Multiculturalism and Business Growth Meet in St. Louis

Karlos Ramirez, executive director of the Hispanic Chamber of Commerce of St. Louis, says the Midwest city is primed for a business boom—large and small

Karlos Ramirez, Executive Director, Hispanic Chamber of Commerce of St. Louis (Photo: Carol Lara)

Five years ago, Karlos Ramirez was looking for a way to move back to the Midwest. He was living in San Antonio, Texas, at the time and wanted to move closer to his family in Illinois, so he picked up the phone and gave an old friend a call to see if he had any ideas. His friend mentioned an opening as executive director of the Hispanic Chamber of Commerce of Metropolitan St. Louis; Ramirez felt that he would be a great fit and that this was his opportunity.

“A couple of months later I was living in St. Louis and adjusting to a total career change,” recalls Ramirez, who formerly worked in higher education.

Ramirez settled into St. Louis quickly and practically seamlessly. The family-friendly city boasts a low cost of living and moderate climate. He liked the small town feel of the metropolitan area, where neighbors are friendly, and also enjoyed the cultural draw of a larger city.

“I am comfortable talking to any  group of people,” Ramirez says. He believes that these skills have helped him excel as executive director. “I can be very chameleon-like, but at the same time, stay true to myself.”

Describing the greater St. Louis area as “very diverse,” Ramirez points out that the region boasts a large African-American population, in addition to Asian and European populations.
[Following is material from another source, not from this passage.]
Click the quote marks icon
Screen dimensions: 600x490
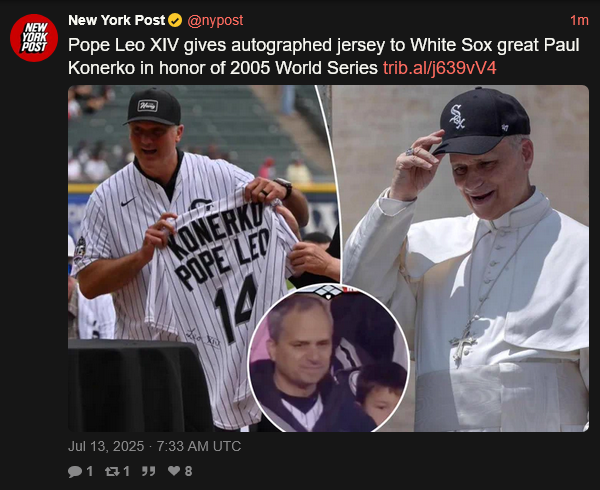[x=148, y=471]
Ramirez believes the city’s diversity works well with the chamber’s goals.  “Whether it’s businesses or corporations looking to tap into the Hispanic workforce, Hispanic buying power, or to fulfill supplier diversity initiatives, we are very fortunate to be able to say we have a diverse chamber of commerce, without losing who we are—an organization dedicated to better serve the Hispanic business population.”

With a large, entrepreneurial immigrant population, Ramirez says that small businesses are on the rise in St. Louis. He also notes that the city is increasingly able to accommodate mid-size and larger companies as well.
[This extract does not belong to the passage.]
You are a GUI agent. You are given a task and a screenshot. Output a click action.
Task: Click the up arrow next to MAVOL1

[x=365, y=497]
“St. Louis is a great place for all businesses,” Ramirez says. “Everybody is talking about creating business opportunities in the region. This is a perfect time to be here. It is all hands on deck.”

In recent years, the chamber has been “welcomed at many key tables in the St. Louis business community,” he says. It has created a foundation whose flagship program is the Hispanic Leadership Institute, which works toward developing Hispanic leaders who are passionate about giving back to the community. Members are also granted access to a job board, to help them connect to potential employers.

“We are very fortunate to be able to say we have a diverse chamber of commerce, without losing who we are—an organization dedicated to better serve the Hispanic business population.”

All of these initiatives help to boost membership, which, since Ramirez started, is up 82 percent. They’ve also grown non-Hispanic membership, working with professionals of all backgrounds.

“We are always looking to bring value to our members,” he says. “I’ve realized that we will never be able to function within a silo of only dealing with Hispanics.”

Recently, they hired a membership coordinator and a business counselor who  is available to help entrepreneurs with various matters, such as the minority business certification process or accounting certifications.

“Our Hispanic population works its butt off and is successful because of a culturally ingrained work ethic, but we want to empower our people to work smarter, not harder,” Ramirez says.

The chamber hosts many networking and educational events. A recent initiative is the “Café With Business” series, which covers topics that can benefit members at all levels of their careers, from learning how to file taxes to securing funding from banks.

Ramirez recently hired a bilingual counselor who can coordinate with local business owners who feel more comfortable communicating in Spanish. He says the organization wants “to make sure we are getting more of those people to join the chamber and to feel comfortable.”

As for larger corporations, the chamber works with them in a myriad of ways. The key, Ramirez says, is to always try and take a company’s interest in the Hispanic community a step further. If a company approaches the chamber to market to Hispanics, the chamber will also see if they can assist with achieving a minority business goal at the same time. “We always try to bring them more value than they expected.”

“There are so many positive trends pointing toward more entrepreneurs in St. Louis,” Ramirez says. “It is a key trend for us to capitalize on and bring benefits to our members.”

Hispanic Chamber of Commerce of St. Louis: Outstanding Successes

Berto Garcia, who has served on the board of the Hispanic Chamber of Commerce of St. Louis, is an established businessman in St. Louis. Working with his five siblings, he runs Garcia Properties, which Ramirez describes as “the epitome of hard-working Hispanics living the American dream.”

Hispanic Chamber of Commerce member Angel Jimenez Gutierrez is the owner of popular St. Louis restaurant, Señor Pique. After the restaurant’s success, Gutierrez opened a second business that details cars. He is focused on sustainability—using minimal water and environmentally friendly products.